Core saw the emergence of Stone Temple Pilots and, particularly, Scott Weiland, the storyteller. Whether he was conjuring a voice from personal experience or on behalf of other people, Weiland displayed, from the beginning, the uncanny talent of turning songs of tragedy into poignant metaphor.

Stone Temple Pilots - 1990's
Credit: Far Out / Atlantic Records

“We were ecstatic, but we were also dead serious about crafting and playing the kind of self-reflective rock that we respected,” Weiland explained of their sentiment behind the creation of Core, in his 2011 memoir, Not Dead and Not For Sale. “We weren’t going to do crap; and we weren’t going to be imitators. We thought we had an original voice, original stories and an original sound. We wanted to get to the essential elements of what we were all about — the core of our music — so we called the record Core.

Where Stone Temple Pilots are occasionally, mistakenly grouped into the “grunge” pantheon, Core heard them settle within a metal-driven sound, heard from Weiland’s opening screams recorded from guitarist Dean DeLeo’s guitar pickup, mimicking a megaphone sound, on ‘Dead and Bloated’: “I am smellin’ like the rose / That somebody gave me on my birthday deathbed.”

“I think that a lot of the lyrical content on that record was about the big question mark that stood in front of us about the future,” DeLeo said of Core, to Rolling Stone in 2017. “What was going to happen to loved ones?

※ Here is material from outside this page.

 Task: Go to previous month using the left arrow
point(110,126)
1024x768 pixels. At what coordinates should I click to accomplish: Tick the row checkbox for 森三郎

What was going to happen to family? Where were we going to be? Were we going to be at home much anymore?”

Core was something of a slow-burn album, initially shredded to pieces by critics for being too derivative of the grunge that Stone Temple Pilots followed, and in spite, songs like ‘Sex Type Thing,’ a critique of assault, caused instant controversy in Weiland’s first-person lyricism from the view of an assailant and sparked accusations which he vehemently denied: “Because the song was written in the voice of the deranged character, there were critics who presumed I was that character,” he wrote in his memoir.

Stone Temple Pilots travelled into the sort of “big picture” questioning that DeLeo saw them preoccupied with. Meditations on apathy and salvation formed on the groove of ‘Wicked Garden,’ while ‘Sin’ is haunted by visions of the past: “Still shackled to the shadow / That followed.” The balladry of ‘Creep’ seems to encapsulate the sentiment of a generation, if there ever was one: bearing the weight of not knowing who you are or where you will turn next, feeling as though you’ve failed despite life only just beginning. Weiland’s wail of, “Well, I’m half the man I used to be,” rings with a painful resonance still, decades later.

Both may (debatably) stand as Alice In Chains’ and Stone Temple Pilots’ darkest records, a capture of various heights of suffering, both inconceivable to the average listener and yet all the more relatable, from a generation followed by such shadows. In this, what both Dirt and Core achieved was a timelessness, as any album hopes to do. Yet, they did so with respectively unrivalled musicianship – no matter how imperfect moments on each may be, these make them stand all the more powerful.